Your task: Copy verbatim the block of lines in the entries below whose first line contains "隠れ名盤コレクション 【Part1】 (133, 752)" and whose last line contains "Парковочные комплекты для". Leave out all other lines.

Records for processing:
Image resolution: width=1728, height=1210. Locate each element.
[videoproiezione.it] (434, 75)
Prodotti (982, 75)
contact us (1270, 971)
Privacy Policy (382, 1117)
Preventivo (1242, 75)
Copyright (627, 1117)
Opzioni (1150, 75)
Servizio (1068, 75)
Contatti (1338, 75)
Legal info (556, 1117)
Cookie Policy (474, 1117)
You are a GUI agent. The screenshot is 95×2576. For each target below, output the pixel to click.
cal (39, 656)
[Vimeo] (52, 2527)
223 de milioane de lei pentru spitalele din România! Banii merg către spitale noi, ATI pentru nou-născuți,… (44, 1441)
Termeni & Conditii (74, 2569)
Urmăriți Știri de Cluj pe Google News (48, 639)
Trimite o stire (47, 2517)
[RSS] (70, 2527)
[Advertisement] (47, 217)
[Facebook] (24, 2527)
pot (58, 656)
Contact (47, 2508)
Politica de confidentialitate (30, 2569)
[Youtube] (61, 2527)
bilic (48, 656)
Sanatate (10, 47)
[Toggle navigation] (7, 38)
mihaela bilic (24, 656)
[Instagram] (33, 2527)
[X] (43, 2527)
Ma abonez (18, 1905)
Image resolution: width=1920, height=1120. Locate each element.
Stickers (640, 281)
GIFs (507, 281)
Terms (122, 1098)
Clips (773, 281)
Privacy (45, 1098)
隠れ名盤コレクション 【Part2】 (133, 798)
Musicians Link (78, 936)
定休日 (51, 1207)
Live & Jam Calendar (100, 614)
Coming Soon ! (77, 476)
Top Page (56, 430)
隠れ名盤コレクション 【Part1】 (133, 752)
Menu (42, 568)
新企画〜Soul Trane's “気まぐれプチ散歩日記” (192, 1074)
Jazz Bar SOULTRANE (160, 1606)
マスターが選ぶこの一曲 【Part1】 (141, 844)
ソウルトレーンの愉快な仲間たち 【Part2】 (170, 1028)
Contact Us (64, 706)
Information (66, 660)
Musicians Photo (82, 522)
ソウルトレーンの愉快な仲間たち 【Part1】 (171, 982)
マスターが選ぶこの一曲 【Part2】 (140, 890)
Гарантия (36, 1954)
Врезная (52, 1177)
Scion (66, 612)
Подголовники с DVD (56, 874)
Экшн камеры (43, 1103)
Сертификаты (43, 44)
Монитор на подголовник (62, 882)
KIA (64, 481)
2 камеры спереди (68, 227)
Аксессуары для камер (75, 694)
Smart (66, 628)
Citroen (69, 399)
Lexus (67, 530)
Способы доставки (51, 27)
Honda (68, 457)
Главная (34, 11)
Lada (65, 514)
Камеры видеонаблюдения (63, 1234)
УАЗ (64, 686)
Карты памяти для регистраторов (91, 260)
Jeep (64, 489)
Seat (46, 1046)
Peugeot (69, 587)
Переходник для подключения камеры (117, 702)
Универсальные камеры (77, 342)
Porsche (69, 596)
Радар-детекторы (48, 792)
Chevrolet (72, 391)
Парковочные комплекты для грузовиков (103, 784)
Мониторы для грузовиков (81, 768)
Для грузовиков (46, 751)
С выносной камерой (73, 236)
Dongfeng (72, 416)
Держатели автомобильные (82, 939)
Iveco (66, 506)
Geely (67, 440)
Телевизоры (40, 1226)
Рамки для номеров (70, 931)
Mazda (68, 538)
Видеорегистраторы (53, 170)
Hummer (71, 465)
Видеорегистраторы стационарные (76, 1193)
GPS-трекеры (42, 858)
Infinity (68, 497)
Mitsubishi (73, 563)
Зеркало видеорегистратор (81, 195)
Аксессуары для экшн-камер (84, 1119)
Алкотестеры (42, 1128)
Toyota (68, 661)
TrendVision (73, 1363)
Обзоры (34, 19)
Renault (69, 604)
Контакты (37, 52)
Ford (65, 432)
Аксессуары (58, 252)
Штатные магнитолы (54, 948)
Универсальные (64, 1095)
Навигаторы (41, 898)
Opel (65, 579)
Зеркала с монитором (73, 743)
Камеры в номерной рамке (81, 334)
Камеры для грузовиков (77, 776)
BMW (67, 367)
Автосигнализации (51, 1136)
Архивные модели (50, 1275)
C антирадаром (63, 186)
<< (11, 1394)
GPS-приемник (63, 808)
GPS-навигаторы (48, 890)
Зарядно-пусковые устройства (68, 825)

Reply to the exercise:
隠れ名盤コレクション 【Part1】 (133, 752)
Menu (42, 568)
新企画〜Soul Trane's “気まぐれプチ散歩日記” (192, 1074)
Jazz Bar SOULTRANE (160, 1606)
マスターが選ぶこの一曲 【Part1】 (141, 844)
ソウルトレーンの愉快な仲間たち 【Part2】 (170, 1028)
Contact Us (64, 706)
Information (66, 660)
Musicians Photo (82, 522)
ソウルトレーンの愉快な仲間たち 【Part1】 (171, 982)
マスターが選ぶこの一曲 【Part2】 (140, 890)
Гарантия (36, 1954)
Врезная (52, 1177)
Scion (66, 612)
Подголовники с DVD (56, 874)
Экшн камеры (43, 1103)
Сертификаты (43, 44)
Монитор на подголовник (62, 882)
KIA (64, 481)
2 камеры спереди (68, 227)
Аксессуары для камер (75, 694)
Smart (66, 628)
Citroen (69, 399)
Lexus (67, 530)
Способы доставки (51, 27)
Honda (68, 457)
Главная (34, 11)
Lada (65, 514)
Камеры видеонаблюдения (63, 1234)
УАЗ (64, 686)
Карты памяти для регистраторов (91, 260)
Jeep (64, 489)
Seat (46, 1046)
Peugeot (69, 587)
Переходник для подключения камеры (117, 702)
Универсальные камеры (77, 342)
Porsche (69, 596)
Радар-детекторы (48, 792)
Chevrolet (72, 391)
Парковочные комплекты для грузовиков (103, 784)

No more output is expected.